Riit (ᕇᑦ) is the stage name of Rita Claire Mike-Murphy, a Canadian Inuk musician and television personality from Pangnirtung, Nunavut who is most noted as the host of APTN's children's series Anaana's Tent.

As Riit, she released her self-titled debut EP, a collaboration with The Jerry Cans and producer Michael Phillip Wojewoda, in 2017 on Aakuluk Music. In 2019 she released the single "Qaumajuapik", and performed the song live on CBC Radio One's Q in May. Her album Ataataga, produced by Graham Walsh, was released in October 2019 on Six Shooter Records.

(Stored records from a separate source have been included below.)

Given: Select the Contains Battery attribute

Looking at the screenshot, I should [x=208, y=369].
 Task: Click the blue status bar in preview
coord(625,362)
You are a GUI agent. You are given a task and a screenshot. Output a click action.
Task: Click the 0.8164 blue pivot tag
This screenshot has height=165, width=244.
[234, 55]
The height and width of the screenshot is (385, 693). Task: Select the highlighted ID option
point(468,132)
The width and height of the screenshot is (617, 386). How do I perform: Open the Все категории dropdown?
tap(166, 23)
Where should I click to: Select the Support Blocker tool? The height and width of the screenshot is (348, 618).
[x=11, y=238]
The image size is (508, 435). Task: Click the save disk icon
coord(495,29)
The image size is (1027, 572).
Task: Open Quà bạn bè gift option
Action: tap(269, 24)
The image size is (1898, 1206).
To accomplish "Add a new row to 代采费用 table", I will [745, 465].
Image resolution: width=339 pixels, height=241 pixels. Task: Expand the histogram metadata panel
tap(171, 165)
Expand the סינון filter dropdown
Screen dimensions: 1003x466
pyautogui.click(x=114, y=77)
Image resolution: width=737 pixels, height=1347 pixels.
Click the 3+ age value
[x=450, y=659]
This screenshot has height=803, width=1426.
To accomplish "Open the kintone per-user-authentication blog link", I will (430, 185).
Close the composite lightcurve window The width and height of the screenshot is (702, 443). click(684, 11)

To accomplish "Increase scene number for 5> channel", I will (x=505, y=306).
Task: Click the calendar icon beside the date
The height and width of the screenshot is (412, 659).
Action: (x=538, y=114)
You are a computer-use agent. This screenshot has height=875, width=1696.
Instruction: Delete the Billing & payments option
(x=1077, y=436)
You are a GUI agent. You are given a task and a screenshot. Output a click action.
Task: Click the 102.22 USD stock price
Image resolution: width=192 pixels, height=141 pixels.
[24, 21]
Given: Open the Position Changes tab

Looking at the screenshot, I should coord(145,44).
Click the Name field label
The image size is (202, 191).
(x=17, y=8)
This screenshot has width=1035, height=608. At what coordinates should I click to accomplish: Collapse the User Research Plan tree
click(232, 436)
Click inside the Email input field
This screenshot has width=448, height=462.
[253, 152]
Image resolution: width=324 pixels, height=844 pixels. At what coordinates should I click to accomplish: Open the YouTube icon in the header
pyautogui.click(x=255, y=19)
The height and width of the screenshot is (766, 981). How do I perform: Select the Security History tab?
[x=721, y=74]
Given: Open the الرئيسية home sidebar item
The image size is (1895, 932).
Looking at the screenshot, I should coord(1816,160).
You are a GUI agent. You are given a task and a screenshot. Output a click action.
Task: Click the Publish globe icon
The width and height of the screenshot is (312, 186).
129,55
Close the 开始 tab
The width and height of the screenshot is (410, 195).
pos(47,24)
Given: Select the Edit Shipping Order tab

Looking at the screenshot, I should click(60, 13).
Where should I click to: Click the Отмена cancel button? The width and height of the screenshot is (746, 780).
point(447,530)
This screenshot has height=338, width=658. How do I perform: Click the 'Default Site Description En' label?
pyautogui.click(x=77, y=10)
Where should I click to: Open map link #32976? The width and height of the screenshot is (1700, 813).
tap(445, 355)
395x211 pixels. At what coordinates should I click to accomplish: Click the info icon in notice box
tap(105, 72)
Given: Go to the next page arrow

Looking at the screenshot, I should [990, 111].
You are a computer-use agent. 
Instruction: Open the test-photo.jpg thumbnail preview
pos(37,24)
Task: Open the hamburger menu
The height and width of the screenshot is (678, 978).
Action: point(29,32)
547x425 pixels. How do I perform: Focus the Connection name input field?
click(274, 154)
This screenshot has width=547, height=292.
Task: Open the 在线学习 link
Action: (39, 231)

The album was a Juno Award nominee for Indigenous Music Album of the Year at the Juno Awards of 2020, and was a longlisted nominee for the 2020 Polaris Music Prize. Her song "#uvangattauq" was shortlisted for the 2020 SOCAN Songwriting Prize.

She won the Emerging Talent Award from the Youth Media Alliance in 2019 for her work on Anaana's Tent.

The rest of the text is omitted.